WHAT IS BEING ASKED
Nothing in the records may change. Output them all exactly.

_ _ _ _ _

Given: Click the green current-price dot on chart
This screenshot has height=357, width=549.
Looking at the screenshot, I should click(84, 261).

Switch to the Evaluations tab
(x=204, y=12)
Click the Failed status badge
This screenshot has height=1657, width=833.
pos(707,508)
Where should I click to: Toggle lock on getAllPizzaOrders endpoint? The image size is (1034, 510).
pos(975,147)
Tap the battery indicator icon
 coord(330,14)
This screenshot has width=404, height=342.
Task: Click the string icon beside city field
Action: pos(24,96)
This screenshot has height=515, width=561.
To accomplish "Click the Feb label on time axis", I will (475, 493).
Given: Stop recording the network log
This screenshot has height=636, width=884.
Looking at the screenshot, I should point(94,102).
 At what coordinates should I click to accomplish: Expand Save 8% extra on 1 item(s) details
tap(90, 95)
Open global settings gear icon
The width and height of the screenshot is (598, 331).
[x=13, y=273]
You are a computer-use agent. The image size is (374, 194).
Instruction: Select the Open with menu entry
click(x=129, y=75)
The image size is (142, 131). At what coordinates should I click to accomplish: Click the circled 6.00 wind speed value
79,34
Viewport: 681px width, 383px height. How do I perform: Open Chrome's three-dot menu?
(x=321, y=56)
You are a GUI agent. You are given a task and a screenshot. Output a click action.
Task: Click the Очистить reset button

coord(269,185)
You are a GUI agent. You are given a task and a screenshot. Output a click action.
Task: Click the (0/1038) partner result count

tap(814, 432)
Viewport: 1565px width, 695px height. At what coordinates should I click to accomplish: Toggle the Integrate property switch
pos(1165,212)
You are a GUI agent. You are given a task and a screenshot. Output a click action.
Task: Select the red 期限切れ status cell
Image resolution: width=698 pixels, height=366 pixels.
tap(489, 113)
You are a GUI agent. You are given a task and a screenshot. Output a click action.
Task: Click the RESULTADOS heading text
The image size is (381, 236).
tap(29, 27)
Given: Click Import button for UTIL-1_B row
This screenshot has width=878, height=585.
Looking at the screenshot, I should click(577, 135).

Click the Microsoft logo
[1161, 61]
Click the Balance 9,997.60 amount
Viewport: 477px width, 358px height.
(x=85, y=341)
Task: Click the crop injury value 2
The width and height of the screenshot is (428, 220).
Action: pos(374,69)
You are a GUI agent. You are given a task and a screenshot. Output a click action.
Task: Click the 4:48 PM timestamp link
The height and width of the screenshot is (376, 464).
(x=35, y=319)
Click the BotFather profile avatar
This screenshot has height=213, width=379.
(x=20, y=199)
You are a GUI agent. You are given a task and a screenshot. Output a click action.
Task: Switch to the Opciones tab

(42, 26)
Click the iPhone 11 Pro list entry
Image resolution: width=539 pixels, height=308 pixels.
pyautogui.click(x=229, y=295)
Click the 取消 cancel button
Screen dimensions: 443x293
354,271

_ _ _ _ _

WRITTEN ANSWER
Given: Click the green current-price dot on chart
This screenshot has height=357, width=549.
Looking at the screenshot, I should click(84, 261).

Switch to the Evaluations tab
(x=204, y=12)
Click the Failed status badge
This screenshot has height=1657, width=833.
pos(707,508)
Where should I click to: Toggle lock on getAllPizzaOrders endpoint? The image size is (1034, 510).
pos(975,147)
Tap the battery indicator icon
 coord(330,14)
This screenshot has width=404, height=342.
Task: Click the string icon beside city field
Action: pos(24,96)
This screenshot has height=515, width=561.
To accomplish "Click the Feb label on time axis", I will (475, 493).
Given: Stop recording the network log
This screenshot has height=636, width=884.
Looking at the screenshot, I should point(94,102).
 At what coordinates should I click to accomplish: Expand Save 8% extra on 1 item(s) details
tap(90, 95)
Open global settings gear icon
The width and height of the screenshot is (598, 331).
[x=13, y=273]
You are a computer-use agent. The image size is (374, 194).
Instruction: Select the Open with menu entry
click(x=129, y=75)
The image size is (142, 131). At what coordinates should I click to accomplish: Click the circled 6.00 wind speed value
79,34
Viewport: 681px width, 383px height. How do I perform: Open Chrome's three-dot menu?
(x=321, y=56)
You are a GUI agent. You are given a task and a screenshot. Output a click action.
Task: Click the Очистить reset button

coord(269,185)
You are a GUI agent. You are given a task and a screenshot. Output a click action.
Task: Click the (0/1038) partner result count

tap(814, 432)
Viewport: 1565px width, 695px height. At what coordinates should I click to accomplish: Toggle the Integrate property switch
pos(1165,212)
You are a GUI agent. You are given a task and a screenshot. Output a click action.
Task: Select the red 期限切れ status cell
Image resolution: width=698 pixels, height=366 pixels.
tap(489, 113)
You are a GUI agent. You are given a task and a screenshot. Output a click action.
Task: Click the RESULTADOS heading text
The image size is (381, 236).
tap(29, 27)
Given: Click Import button for UTIL-1_B row
This screenshot has width=878, height=585.
Looking at the screenshot, I should click(577, 135).

Click the Microsoft logo
[1161, 61]
Click the Balance 9,997.60 amount
Viewport: 477px width, 358px height.
(x=85, y=341)
Task: Click the crop injury value 2
The width and height of the screenshot is (428, 220).
Action: pos(374,69)
You are a GUI agent. You are given a task and a screenshot. Output a click action.
Task: Click the 4:48 PM timestamp link
The height and width of the screenshot is (376, 464).
(x=35, y=319)
Click the BotFather profile avatar
This screenshot has height=213, width=379.
(x=20, y=199)
You are a GUI agent. You are given a task and a screenshot. Output a click action.
Task: Switch to the Opciones tab

(42, 26)
Click the iPhone 11 Pro list entry
Image resolution: width=539 pixels, height=308 pixels.
pyautogui.click(x=229, y=295)
Click the 取消 cancel button
Screen dimensions: 443x293
354,271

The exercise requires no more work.